* _SOURCE RECORDS_:
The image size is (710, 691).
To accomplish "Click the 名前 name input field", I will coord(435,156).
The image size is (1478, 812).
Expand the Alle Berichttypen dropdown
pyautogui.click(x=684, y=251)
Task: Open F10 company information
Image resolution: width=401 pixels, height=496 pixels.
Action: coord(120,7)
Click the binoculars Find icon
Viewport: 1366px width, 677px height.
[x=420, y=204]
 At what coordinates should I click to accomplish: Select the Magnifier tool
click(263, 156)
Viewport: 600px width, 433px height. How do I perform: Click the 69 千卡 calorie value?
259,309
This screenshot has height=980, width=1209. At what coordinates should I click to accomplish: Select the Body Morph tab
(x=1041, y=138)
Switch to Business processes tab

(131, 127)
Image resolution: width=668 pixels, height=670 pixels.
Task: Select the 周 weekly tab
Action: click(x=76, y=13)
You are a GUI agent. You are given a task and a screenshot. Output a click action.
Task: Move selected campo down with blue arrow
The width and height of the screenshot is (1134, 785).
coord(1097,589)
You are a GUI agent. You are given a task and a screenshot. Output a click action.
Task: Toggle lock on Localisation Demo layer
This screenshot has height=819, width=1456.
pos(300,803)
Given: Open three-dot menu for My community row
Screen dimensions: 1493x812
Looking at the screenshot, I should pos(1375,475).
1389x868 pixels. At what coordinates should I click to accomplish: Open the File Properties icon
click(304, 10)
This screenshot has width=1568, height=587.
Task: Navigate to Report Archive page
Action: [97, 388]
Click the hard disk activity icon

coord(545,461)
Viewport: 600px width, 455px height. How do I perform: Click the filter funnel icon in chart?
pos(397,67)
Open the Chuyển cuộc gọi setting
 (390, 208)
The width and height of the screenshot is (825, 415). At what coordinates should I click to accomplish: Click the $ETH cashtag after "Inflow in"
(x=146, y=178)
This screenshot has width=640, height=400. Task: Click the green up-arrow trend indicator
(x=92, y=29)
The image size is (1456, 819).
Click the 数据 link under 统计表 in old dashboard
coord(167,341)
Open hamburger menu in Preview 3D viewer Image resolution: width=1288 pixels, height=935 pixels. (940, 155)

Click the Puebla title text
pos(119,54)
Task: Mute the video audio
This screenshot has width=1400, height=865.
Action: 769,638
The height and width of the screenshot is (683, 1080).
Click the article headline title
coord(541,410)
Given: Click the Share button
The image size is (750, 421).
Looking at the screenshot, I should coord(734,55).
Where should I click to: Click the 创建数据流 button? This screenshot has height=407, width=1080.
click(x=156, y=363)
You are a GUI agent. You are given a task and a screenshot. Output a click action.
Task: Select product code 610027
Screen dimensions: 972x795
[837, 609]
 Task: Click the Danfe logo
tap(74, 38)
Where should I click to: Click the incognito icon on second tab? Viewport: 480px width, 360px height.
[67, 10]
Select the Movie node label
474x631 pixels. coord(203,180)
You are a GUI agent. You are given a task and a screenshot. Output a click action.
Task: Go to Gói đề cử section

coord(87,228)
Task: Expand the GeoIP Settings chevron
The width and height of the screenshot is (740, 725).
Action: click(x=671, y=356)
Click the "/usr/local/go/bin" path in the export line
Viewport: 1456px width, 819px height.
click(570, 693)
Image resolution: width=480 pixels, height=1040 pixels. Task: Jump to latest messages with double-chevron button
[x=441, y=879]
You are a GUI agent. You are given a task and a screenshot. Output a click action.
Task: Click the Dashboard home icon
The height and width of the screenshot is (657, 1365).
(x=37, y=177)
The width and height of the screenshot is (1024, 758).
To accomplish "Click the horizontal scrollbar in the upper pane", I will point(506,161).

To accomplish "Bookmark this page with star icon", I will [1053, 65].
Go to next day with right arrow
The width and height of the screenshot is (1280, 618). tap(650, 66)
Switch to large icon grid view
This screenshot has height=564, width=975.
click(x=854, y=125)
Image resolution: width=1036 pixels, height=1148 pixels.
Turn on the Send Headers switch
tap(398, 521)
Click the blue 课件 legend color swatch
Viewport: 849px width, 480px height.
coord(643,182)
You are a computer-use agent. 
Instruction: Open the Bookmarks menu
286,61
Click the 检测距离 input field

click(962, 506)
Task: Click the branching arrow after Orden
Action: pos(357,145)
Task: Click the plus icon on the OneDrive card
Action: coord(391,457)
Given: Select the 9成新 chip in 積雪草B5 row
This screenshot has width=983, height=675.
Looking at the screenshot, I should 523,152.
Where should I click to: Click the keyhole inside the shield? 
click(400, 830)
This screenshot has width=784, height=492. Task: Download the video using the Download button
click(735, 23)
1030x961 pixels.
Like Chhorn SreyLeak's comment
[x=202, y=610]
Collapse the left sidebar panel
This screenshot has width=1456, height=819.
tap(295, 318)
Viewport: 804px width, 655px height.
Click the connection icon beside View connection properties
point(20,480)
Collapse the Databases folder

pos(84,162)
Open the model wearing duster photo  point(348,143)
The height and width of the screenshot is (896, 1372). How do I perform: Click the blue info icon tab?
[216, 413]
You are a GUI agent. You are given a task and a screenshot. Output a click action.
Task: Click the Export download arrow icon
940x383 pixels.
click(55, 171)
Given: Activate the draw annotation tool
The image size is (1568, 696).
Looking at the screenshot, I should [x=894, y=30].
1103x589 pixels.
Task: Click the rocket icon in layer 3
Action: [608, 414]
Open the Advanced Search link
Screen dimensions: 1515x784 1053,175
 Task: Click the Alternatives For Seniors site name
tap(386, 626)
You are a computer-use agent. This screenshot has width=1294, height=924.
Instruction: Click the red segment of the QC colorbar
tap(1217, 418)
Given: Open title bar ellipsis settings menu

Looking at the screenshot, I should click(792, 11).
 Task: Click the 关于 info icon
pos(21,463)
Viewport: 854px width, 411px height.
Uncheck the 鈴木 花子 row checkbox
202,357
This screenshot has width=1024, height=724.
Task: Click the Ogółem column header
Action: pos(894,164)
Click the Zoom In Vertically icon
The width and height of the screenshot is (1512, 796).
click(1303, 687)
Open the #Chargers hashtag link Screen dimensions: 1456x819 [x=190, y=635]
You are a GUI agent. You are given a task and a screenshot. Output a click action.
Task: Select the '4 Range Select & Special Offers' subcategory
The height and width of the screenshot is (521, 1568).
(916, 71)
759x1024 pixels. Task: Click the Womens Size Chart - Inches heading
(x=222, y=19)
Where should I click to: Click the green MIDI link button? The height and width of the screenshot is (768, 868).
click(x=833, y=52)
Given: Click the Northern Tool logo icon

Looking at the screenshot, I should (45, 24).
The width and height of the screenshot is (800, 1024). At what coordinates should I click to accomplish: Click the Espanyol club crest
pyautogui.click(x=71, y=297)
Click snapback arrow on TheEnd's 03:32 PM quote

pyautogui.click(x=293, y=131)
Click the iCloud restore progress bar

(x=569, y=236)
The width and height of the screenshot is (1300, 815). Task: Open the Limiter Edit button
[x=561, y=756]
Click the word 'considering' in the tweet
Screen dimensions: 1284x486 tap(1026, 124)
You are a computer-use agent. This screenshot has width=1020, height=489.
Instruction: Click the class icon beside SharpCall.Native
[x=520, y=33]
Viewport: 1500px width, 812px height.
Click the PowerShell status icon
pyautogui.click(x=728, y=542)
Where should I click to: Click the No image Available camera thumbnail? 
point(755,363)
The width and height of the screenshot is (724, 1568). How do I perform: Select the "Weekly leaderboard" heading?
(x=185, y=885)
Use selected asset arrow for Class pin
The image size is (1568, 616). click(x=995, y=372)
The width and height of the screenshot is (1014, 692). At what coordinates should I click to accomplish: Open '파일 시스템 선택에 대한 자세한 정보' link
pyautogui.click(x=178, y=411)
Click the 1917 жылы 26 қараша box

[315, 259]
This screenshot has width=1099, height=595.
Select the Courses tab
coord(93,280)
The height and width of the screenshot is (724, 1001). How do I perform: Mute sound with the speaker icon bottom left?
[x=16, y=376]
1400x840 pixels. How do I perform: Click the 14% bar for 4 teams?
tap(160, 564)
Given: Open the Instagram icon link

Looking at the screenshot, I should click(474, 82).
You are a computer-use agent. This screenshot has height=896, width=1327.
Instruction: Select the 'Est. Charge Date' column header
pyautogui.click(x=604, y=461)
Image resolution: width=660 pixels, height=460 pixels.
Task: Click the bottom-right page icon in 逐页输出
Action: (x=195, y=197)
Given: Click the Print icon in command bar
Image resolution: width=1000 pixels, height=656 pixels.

* _WHAT NEEDS TO BE DONE_:
Echo the records back verbatim, from the line containing "Where should I click to: Click the keyhole" through the line containing "Open the #Chargers", inclusive.

* _RESULT BELOW_:
Where should I click to: Click the keyhole inside the shield? 
click(400, 830)
This screenshot has width=784, height=492. Task: Download the video using the Download button
click(735, 23)
1030x961 pixels.
Like Chhorn SreyLeak's comment
[x=202, y=610]
Collapse the left sidebar panel
This screenshot has width=1456, height=819.
tap(295, 318)
Viewport: 804px width, 655px height.
Click the connection icon beside View connection properties
point(20,480)
Collapse the Databases folder

pos(84,162)
Open the model wearing duster photo  point(348,143)
The height and width of the screenshot is (896, 1372). How do I perform: Click the blue info icon tab?
[216, 413]
You are a GUI agent. You are given a task and a screenshot. Output a click action.
Task: Click the Export download arrow icon
940x383 pixels.
click(55, 171)
Given: Activate the draw annotation tool
The image size is (1568, 696).
Looking at the screenshot, I should [x=894, y=30].
1103x589 pixels.
Task: Click the rocket icon in layer 3
Action: [608, 414]
Open the Advanced Search link
Screen dimensions: 1515x784 1053,175
 Task: Click the Alternatives For Seniors site name
tap(386, 626)
You are a computer-use agent. This screenshot has width=1294, height=924.
Instruction: Click the red segment of the QC colorbar
tap(1217, 418)
Given: Open title bar ellipsis settings menu

Looking at the screenshot, I should click(792, 11).
 Task: Click the 关于 info icon
pos(21,463)
Viewport: 854px width, 411px height.
Uncheck the 鈴木 花子 row checkbox
202,357
This screenshot has width=1024, height=724.
Task: Click the Ogółem column header
Action: pos(894,164)
Click the Zoom In Vertically icon
The width and height of the screenshot is (1512, 796).
click(1303, 687)
Open the #Chargers hashtag link Screen dimensions: 1456x819 [x=190, y=635]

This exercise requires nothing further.